- [Exercise data]
= Beginning of Section =
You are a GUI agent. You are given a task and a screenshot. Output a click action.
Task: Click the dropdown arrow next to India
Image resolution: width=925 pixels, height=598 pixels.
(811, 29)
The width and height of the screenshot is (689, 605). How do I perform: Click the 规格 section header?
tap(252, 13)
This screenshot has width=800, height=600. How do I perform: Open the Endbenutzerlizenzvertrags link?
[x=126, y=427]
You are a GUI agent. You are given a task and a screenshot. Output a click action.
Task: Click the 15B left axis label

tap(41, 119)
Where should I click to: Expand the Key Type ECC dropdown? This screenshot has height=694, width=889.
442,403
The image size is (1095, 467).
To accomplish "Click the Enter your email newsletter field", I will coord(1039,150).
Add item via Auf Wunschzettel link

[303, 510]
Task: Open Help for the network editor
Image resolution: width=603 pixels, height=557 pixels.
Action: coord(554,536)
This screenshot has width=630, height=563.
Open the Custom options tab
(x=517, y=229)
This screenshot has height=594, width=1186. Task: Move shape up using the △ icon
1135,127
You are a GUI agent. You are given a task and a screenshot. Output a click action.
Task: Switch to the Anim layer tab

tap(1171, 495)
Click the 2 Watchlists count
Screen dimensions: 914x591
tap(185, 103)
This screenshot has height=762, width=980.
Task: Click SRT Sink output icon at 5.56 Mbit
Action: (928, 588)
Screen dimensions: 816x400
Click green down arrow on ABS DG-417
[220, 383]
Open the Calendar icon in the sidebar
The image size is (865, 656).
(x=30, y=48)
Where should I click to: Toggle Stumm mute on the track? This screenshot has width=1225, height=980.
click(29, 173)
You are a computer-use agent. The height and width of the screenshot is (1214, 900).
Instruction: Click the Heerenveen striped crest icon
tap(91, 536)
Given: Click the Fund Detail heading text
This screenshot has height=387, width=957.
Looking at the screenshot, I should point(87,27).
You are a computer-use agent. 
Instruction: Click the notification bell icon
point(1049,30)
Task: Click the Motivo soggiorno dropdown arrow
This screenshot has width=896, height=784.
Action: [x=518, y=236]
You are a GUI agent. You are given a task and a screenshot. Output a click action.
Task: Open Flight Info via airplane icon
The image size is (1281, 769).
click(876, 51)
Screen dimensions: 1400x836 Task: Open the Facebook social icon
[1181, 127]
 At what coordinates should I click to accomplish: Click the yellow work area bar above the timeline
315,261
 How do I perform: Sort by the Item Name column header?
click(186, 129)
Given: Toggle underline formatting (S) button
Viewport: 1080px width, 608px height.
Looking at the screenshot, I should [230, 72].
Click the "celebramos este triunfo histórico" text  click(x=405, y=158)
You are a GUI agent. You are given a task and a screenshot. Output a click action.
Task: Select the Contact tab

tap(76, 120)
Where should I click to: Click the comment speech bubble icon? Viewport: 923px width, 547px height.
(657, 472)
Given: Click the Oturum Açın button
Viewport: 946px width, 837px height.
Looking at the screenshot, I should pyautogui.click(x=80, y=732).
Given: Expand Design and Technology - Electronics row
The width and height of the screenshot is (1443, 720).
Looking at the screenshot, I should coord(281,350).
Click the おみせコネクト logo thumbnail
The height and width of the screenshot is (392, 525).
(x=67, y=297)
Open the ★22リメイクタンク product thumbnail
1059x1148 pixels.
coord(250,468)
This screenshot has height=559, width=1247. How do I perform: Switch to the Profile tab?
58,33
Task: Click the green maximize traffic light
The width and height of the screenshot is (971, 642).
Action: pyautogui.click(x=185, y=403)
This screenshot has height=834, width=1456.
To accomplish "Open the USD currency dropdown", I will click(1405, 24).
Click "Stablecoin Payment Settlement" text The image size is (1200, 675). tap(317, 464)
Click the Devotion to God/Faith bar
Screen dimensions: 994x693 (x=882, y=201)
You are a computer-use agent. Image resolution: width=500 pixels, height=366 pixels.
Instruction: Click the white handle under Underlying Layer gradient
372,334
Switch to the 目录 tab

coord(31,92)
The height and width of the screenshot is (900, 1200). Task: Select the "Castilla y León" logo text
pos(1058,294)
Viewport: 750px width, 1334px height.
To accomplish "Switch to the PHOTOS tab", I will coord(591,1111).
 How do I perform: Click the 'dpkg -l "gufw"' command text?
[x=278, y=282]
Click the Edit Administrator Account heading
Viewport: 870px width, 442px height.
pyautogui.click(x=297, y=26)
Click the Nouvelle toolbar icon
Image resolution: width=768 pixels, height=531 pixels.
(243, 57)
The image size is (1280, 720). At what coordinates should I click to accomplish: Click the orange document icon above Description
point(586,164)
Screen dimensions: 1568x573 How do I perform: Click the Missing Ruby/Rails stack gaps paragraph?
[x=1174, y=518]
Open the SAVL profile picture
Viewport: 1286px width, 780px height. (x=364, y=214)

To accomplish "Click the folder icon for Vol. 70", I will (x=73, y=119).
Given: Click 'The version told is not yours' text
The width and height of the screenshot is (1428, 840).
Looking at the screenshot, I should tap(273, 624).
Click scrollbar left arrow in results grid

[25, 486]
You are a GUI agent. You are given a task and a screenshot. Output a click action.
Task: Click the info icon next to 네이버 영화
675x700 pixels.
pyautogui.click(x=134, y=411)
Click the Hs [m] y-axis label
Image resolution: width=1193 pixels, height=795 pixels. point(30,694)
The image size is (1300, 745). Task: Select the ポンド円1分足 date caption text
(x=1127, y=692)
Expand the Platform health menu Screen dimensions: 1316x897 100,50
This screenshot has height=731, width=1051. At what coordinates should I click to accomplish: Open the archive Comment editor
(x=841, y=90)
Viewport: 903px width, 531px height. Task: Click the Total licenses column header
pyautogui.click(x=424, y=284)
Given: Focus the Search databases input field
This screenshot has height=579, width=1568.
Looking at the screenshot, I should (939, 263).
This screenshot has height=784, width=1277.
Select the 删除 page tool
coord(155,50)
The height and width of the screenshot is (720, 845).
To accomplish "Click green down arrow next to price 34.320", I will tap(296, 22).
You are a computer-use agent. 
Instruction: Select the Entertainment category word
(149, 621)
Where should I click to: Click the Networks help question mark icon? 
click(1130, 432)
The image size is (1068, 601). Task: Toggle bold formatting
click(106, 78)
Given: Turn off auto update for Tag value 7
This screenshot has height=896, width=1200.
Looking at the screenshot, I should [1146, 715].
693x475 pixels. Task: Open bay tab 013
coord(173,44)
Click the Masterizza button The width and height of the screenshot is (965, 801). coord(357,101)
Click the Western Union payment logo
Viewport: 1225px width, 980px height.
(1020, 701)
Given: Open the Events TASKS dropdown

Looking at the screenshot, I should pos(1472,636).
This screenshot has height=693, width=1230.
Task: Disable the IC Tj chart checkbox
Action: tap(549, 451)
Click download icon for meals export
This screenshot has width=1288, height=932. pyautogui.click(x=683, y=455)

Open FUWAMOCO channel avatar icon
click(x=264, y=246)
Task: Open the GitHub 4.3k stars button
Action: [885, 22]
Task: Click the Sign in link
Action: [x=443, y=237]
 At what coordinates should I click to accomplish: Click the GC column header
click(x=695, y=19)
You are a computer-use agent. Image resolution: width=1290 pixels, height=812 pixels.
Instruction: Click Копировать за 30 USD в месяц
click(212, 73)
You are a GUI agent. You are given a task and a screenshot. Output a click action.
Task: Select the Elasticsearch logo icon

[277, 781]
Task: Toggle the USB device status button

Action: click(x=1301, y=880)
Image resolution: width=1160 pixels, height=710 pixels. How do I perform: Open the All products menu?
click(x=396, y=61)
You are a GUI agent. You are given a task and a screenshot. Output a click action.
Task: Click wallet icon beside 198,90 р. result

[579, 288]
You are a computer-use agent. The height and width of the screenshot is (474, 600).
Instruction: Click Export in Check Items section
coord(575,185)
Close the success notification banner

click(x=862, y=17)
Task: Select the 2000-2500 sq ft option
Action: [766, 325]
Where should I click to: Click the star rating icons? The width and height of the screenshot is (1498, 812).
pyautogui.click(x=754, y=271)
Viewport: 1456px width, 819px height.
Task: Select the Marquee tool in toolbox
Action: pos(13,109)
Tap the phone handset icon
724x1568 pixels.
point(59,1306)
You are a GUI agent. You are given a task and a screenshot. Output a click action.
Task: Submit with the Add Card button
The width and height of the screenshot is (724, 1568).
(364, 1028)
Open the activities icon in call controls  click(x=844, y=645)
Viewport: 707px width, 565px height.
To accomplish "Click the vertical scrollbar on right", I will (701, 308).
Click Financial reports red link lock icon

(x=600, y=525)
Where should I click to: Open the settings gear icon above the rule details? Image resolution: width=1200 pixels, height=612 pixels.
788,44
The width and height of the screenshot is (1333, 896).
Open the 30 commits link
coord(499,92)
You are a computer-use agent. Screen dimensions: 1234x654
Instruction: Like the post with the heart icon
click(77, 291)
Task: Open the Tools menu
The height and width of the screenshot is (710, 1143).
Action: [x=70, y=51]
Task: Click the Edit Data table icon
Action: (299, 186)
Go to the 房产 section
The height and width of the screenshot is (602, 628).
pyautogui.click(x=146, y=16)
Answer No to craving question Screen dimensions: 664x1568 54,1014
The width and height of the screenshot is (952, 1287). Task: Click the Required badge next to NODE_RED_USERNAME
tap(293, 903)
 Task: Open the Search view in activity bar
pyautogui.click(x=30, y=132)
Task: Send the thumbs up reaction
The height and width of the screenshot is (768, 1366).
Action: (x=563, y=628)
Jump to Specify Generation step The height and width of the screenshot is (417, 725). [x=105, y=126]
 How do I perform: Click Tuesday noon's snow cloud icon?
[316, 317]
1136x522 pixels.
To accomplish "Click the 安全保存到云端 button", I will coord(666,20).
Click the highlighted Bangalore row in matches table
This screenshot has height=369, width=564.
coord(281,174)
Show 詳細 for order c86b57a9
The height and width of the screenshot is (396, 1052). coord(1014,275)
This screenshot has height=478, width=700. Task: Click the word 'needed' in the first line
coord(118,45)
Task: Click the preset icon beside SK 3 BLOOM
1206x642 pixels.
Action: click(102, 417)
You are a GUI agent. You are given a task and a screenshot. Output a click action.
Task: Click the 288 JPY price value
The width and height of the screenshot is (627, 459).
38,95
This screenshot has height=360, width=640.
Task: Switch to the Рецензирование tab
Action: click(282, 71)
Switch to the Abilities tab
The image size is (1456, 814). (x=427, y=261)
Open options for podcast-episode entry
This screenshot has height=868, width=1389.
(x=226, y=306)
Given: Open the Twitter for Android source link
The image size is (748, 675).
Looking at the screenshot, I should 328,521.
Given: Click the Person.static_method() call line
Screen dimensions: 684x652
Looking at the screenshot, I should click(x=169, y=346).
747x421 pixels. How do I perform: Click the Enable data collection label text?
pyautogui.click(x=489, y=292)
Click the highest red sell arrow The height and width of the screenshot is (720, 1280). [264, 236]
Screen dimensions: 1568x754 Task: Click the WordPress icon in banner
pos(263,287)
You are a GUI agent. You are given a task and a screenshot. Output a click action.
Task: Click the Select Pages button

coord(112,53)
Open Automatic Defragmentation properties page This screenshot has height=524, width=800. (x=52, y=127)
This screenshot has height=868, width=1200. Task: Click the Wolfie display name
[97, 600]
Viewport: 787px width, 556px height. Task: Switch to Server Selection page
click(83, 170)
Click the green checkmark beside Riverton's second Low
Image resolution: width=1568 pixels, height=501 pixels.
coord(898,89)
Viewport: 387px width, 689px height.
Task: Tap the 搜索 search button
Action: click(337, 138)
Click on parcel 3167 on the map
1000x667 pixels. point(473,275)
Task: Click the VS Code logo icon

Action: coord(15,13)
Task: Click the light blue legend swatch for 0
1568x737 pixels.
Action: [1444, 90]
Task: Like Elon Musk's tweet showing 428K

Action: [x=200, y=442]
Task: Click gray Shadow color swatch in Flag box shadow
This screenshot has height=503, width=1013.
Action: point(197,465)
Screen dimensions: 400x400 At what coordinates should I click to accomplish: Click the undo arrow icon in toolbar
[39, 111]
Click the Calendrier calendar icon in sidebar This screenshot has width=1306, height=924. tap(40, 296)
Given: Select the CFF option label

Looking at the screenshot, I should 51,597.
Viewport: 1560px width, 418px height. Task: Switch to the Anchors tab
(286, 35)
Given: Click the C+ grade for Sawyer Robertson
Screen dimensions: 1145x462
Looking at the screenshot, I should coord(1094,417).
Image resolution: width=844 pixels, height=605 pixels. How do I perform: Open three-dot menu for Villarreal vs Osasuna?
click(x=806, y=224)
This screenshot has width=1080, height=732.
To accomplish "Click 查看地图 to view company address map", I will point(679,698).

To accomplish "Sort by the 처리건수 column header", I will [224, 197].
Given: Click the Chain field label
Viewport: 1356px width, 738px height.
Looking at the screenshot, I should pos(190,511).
= End of Section =
State the number of lines above that contain "computer". Write nothing besides it.

- [Result of the exercise]
7